- Given request
Gather every line below that contains the string "link", matching case exactly, and copy each one out.
# START OF Rows
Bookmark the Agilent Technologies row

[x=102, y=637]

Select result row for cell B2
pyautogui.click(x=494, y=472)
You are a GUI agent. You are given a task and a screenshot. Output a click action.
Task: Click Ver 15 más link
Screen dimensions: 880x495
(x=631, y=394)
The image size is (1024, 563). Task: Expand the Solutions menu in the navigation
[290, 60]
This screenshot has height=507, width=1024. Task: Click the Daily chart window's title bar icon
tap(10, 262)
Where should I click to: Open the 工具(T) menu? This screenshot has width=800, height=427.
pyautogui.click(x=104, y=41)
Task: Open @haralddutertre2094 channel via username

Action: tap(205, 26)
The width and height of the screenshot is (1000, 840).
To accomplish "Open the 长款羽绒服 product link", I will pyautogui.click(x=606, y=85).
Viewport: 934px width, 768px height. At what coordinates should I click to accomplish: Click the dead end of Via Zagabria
# END OF Rows
- Task result
Task: Click Ver 15 más link
To accomplish "Open the 长款羽绒服 product link", I will pyautogui.click(x=606, y=85).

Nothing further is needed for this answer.